How is this any different than a system where (for example) there are 4 teams, each covering the entire service with one team being on NF at one point during a "month"? In this case, you round on all of the patients every day although you are not primary on all of them, and while on NF, you cover all of them and admit, with some of those patients becoming "yours" when you go back to days.

Not trying to stir **** up, just pointing out equally legit options.
 
How is this any different than a system where (for example) there are 4 teams, each covering the entire service with one team being on NF at one point during a "month"? In this case, you round on all of the patients every day although you are not primary on all of them, and while on NF, you cover all of them and admit, with some of those patients becoming "yours" when you go back to days.

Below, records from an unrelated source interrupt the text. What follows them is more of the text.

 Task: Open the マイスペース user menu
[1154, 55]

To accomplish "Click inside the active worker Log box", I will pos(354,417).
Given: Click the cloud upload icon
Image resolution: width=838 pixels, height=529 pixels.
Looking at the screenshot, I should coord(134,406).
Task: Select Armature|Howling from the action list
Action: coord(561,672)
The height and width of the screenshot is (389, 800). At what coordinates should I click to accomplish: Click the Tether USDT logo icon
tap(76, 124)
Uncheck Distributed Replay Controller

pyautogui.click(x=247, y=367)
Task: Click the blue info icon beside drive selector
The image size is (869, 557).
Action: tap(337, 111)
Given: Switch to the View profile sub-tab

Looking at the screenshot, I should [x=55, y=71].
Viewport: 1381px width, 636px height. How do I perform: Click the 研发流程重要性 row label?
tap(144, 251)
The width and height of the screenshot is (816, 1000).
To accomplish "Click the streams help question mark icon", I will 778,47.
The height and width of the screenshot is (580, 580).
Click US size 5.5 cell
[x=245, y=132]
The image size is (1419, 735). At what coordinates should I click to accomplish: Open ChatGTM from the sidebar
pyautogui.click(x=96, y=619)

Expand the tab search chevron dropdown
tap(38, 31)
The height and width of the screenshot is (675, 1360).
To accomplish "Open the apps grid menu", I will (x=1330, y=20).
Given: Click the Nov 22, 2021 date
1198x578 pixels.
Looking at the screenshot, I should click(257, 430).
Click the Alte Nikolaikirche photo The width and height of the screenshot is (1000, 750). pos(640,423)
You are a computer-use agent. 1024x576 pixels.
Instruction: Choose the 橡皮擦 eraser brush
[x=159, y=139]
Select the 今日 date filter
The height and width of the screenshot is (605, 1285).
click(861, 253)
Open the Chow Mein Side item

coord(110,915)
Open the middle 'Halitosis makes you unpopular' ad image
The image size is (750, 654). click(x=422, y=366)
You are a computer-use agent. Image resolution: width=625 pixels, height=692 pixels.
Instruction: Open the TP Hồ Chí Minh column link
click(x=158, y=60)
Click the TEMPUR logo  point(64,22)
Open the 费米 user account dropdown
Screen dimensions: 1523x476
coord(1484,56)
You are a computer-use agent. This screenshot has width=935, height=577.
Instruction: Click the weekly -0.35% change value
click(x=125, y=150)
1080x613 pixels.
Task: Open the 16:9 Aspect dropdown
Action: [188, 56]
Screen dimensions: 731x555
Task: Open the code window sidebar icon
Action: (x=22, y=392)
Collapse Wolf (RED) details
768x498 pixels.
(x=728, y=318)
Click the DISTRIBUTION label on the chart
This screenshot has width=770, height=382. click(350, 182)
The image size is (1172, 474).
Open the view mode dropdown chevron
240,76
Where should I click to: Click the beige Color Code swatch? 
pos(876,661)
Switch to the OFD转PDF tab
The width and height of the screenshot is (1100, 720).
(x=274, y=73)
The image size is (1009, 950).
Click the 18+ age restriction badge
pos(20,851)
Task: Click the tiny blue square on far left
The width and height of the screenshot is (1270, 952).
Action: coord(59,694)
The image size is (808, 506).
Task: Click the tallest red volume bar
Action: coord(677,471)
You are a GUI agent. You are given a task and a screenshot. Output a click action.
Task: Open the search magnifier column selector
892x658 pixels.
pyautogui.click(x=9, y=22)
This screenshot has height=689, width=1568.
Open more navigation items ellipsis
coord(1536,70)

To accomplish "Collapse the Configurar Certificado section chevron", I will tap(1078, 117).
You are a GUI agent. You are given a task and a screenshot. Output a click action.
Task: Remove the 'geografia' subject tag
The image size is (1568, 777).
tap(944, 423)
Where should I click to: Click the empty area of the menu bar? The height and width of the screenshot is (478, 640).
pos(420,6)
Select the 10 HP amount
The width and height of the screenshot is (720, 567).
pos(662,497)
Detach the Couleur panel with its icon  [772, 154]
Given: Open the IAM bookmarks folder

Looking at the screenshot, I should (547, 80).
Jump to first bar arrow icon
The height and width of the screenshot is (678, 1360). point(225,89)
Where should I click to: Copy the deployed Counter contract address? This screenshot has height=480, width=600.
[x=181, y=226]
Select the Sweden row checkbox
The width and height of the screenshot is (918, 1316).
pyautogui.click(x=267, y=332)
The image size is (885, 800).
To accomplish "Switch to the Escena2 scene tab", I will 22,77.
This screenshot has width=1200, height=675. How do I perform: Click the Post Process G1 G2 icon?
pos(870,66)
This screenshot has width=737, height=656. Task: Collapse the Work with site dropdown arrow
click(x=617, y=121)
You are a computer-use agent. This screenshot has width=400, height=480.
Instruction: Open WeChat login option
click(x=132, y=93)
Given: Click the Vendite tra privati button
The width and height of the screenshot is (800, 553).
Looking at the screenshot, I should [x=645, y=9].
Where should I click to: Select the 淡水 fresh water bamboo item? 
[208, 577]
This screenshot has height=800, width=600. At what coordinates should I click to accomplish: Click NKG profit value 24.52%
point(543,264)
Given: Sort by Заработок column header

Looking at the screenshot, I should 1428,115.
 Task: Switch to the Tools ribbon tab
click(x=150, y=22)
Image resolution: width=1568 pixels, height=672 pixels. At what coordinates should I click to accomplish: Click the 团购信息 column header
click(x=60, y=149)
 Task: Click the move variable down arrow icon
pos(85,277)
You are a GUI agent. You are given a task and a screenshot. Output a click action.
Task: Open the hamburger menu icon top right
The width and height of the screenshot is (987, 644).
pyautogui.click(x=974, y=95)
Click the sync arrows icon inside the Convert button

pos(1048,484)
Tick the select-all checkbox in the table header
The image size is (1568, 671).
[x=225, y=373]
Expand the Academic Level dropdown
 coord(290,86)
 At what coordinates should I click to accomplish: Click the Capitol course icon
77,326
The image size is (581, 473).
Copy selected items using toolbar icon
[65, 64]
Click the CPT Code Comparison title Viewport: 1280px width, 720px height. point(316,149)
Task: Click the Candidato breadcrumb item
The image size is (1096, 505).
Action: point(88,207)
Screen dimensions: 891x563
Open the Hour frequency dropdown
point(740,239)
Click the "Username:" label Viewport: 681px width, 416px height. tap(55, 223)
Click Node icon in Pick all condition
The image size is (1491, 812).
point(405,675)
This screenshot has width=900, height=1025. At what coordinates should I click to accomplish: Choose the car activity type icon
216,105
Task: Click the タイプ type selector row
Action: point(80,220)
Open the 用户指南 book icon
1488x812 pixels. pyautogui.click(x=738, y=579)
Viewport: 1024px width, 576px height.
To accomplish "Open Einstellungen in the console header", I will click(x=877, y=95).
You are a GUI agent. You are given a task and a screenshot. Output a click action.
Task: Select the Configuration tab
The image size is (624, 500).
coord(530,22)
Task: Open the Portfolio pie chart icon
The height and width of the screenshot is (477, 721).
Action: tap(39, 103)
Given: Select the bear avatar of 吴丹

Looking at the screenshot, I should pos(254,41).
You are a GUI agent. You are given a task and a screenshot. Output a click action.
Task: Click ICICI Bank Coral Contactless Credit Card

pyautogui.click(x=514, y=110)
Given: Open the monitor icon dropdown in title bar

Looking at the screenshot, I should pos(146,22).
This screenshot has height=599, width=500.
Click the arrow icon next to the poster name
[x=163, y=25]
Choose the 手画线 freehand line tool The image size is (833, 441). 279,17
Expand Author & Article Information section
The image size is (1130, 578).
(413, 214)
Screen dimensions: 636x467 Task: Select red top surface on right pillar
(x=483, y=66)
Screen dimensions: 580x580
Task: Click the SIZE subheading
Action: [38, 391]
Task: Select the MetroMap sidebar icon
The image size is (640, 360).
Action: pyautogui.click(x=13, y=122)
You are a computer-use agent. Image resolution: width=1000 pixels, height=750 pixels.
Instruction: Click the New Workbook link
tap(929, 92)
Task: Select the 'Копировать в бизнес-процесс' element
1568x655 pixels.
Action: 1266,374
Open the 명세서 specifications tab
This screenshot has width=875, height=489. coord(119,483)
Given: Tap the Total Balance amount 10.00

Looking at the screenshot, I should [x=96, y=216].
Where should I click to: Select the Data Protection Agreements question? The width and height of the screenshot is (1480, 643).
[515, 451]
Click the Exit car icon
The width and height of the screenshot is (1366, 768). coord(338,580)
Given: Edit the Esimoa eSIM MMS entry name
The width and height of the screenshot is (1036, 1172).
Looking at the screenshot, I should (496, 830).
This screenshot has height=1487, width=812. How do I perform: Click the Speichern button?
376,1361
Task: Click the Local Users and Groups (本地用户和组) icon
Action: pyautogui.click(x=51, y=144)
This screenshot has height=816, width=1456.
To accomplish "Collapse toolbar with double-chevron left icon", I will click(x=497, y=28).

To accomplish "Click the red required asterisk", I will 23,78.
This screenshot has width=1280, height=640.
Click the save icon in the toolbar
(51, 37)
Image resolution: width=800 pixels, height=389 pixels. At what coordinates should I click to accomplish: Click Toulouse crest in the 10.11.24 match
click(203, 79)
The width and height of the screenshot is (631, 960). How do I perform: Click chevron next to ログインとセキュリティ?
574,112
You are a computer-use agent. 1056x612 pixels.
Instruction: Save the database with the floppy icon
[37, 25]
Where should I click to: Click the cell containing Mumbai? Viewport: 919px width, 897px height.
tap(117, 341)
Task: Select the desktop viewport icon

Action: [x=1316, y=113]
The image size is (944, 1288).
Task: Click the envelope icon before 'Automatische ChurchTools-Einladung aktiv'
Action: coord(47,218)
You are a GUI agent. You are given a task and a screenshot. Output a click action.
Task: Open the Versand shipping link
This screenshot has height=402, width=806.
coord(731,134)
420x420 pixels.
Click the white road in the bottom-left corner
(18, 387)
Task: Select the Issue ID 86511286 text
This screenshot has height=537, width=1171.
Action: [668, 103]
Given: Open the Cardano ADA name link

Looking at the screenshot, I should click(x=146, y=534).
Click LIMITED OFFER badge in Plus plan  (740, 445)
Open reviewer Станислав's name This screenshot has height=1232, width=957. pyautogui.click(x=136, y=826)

Not trying to stir **** up, just pointing out equally legit options.

To be fair to the JHop, they did pilot a night float system. While I was on my basic my firm was trying it out. I really think what it came down to is that Hopkins medicine is a very traditional program and they just didn't like night float. They didn't feel like it was the "old way" and they felt they lost more patient continuity during NF than the short night call system. I'm sure not all night float systems are equal, either, I just know that the one they piloted didn't really sit well with residents.
 
To be fair to the JHop, they did pilot a night float system. While I was on my basic my firm was trying it out. I really think what it came down to is that Hopkins medicine is a very traditional program and they just didn't like night float. They didn't feel like it was the "old way" and they felt they lost more patient continuity during NF than the short night call system. I'm sure not all night float systems are equal, either, I just know that the one they piloted didn't really sit well with residents.

Hopkins...the Andy Rooney of hospitals.

You kids today...get off my damn lawn!